WORK TO BE COMPLETED: Can you reproduce the text of every entry below word for word, leaving out the pictures?

☆ ☆ ☆ ☆ ☆

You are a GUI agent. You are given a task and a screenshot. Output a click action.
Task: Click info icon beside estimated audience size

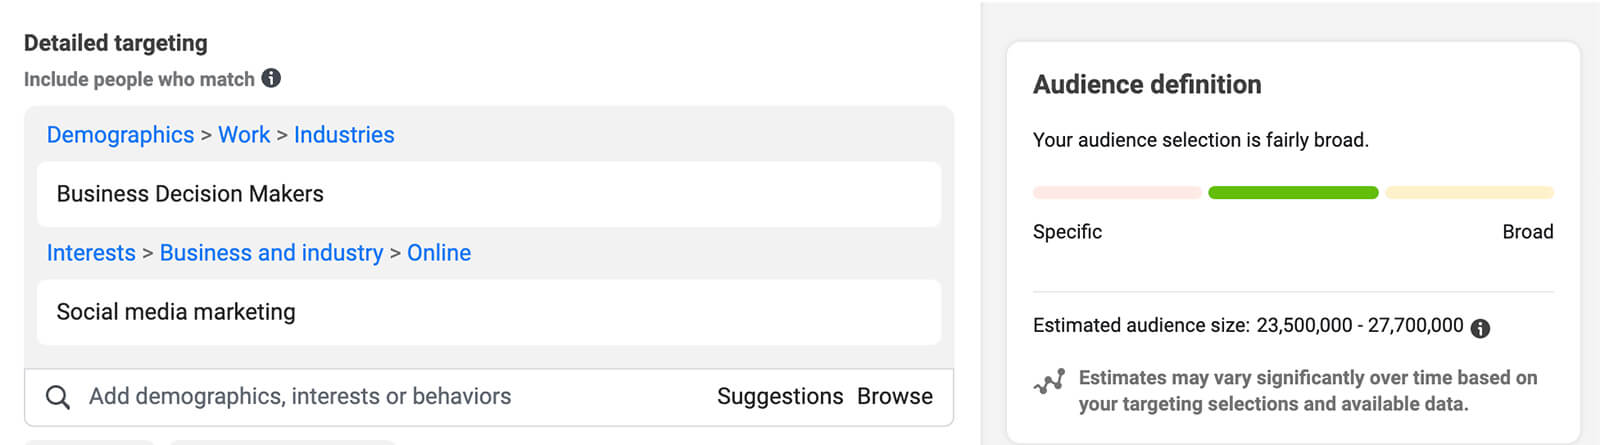1480,327
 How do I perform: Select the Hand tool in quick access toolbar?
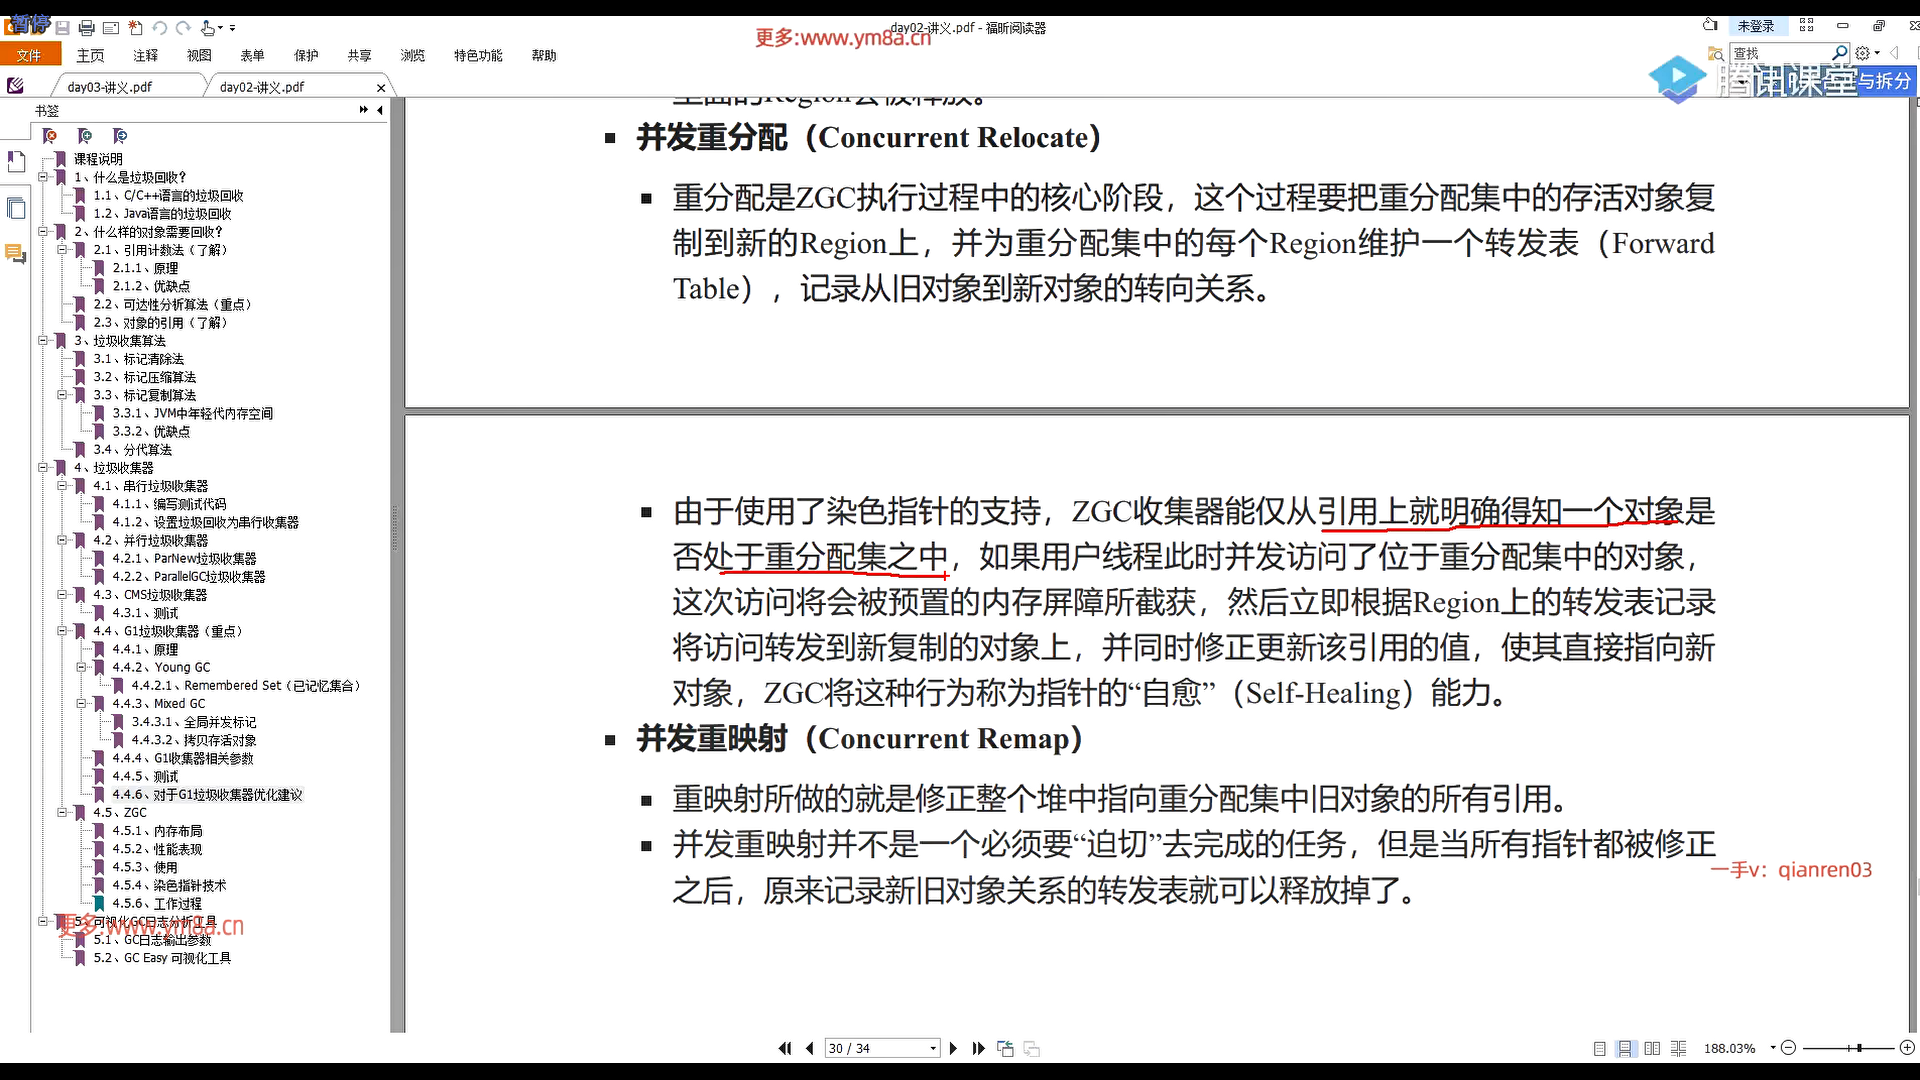click(208, 27)
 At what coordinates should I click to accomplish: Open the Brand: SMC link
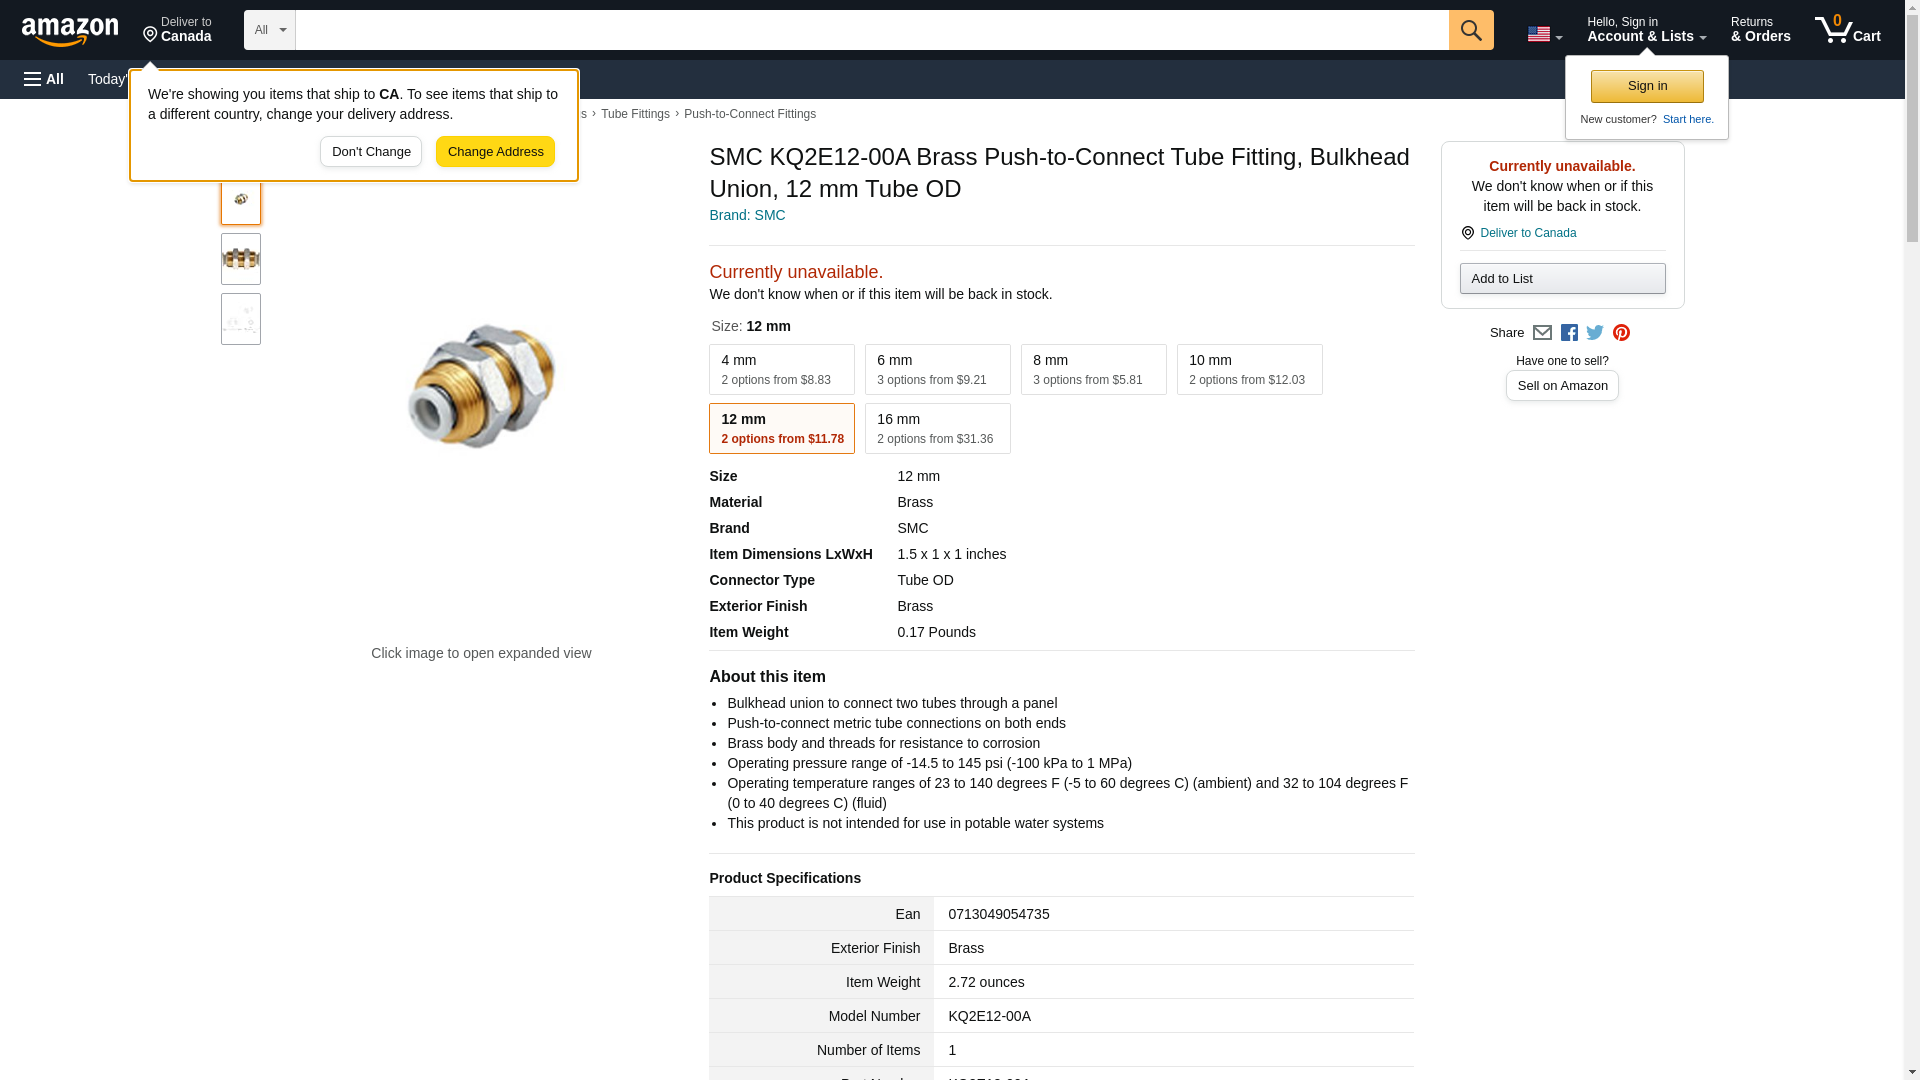tap(747, 215)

☆ ☆ ☆ ☆ ☆

WORKED SOLUTION:
You are a GUI agent. You are given a task and a screenshot. Output a click action.
Task: Click info icon beside estimated audience size

1480,327
 How do I perform: Select the Hand tool in quick access toolbar?
click(208, 27)
 At what coordinates should I click to accomplish: Open the Brand: SMC link
tap(747, 215)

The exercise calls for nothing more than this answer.